◆ **INSTRUCTIONS FOR THE TASK**: Write the data out again so that it matches word for word.

◆ **SUPPLIED DATA**:

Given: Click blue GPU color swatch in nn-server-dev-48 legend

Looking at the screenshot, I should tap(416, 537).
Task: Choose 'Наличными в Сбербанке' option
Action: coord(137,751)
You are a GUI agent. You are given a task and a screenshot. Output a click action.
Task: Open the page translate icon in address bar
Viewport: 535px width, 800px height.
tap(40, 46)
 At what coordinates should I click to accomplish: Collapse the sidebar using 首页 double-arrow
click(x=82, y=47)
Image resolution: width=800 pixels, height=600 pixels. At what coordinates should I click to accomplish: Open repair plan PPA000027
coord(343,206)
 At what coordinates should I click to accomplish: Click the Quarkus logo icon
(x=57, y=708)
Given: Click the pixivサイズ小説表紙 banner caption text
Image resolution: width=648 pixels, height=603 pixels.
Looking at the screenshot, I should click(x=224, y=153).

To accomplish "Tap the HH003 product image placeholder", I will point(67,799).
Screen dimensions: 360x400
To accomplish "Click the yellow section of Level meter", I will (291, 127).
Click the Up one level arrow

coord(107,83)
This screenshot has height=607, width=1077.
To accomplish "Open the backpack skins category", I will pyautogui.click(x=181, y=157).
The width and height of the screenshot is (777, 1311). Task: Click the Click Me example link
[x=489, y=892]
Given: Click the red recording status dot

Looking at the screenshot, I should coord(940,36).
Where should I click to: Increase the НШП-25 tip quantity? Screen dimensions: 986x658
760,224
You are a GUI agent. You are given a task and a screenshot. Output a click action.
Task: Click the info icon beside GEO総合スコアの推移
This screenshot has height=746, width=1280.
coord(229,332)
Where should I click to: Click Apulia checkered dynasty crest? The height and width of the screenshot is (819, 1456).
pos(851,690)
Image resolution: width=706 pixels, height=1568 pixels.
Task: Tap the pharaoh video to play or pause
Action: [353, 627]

◆ **SOLUTION**:
Given: Click blue GPU color swatch in nn-server-dev-48 legend

Looking at the screenshot, I should tap(416, 537).
Task: Choose 'Наличными в Сбербанке' option
Action: coord(137,751)
You are a GUI agent. You are given a task and a screenshot. Output a click action.
Task: Open the page translate icon in address bar
Viewport: 535px width, 800px height.
tap(40, 46)
 At what coordinates should I click to accomplish: Collapse the sidebar using 首页 double-arrow
click(x=82, y=47)
Image resolution: width=800 pixels, height=600 pixels. At what coordinates should I click to accomplish: Open repair plan PPA000027
coord(343,206)
 At what coordinates should I click to accomplish: Click the Quarkus logo icon
(x=57, y=708)
Given: Click the pixivサイズ小説表紙 banner caption text
Image resolution: width=648 pixels, height=603 pixels.
Looking at the screenshot, I should click(x=224, y=153).

To accomplish "Tap the HH003 product image placeholder", I will point(67,799).
Screen dimensions: 360x400
To accomplish "Click the yellow section of Level meter", I will (291, 127).
Click the Up one level arrow

coord(107,83)
This screenshot has height=607, width=1077.
To accomplish "Open the backpack skins category", I will pyautogui.click(x=181, y=157).
The width and height of the screenshot is (777, 1311). Task: Click the Click Me example link
[x=489, y=892]
Given: Click the red recording status dot

Looking at the screenshot, I should coord(940,36).
Where should I click to: Increase the НШП-25 tip quantity? Screen dimensions: 986x658
760,224
You are a GUI agent. You are given a task and a screenshot. Output a click action.
Task: Click the info icon beside GEO総合スコアの推移
This screenshot has height=746, width=1280.
coord(229,332)
Where should I click to: Click Apulia checkered dynasty crest? The height and width of the screenshot is (819, 1456).
pos(851,690)
Image resolution: width=706 pixels, height=1568 pixels.
Task: Tap the pharaoh video to play or pause
Action: [353, 627]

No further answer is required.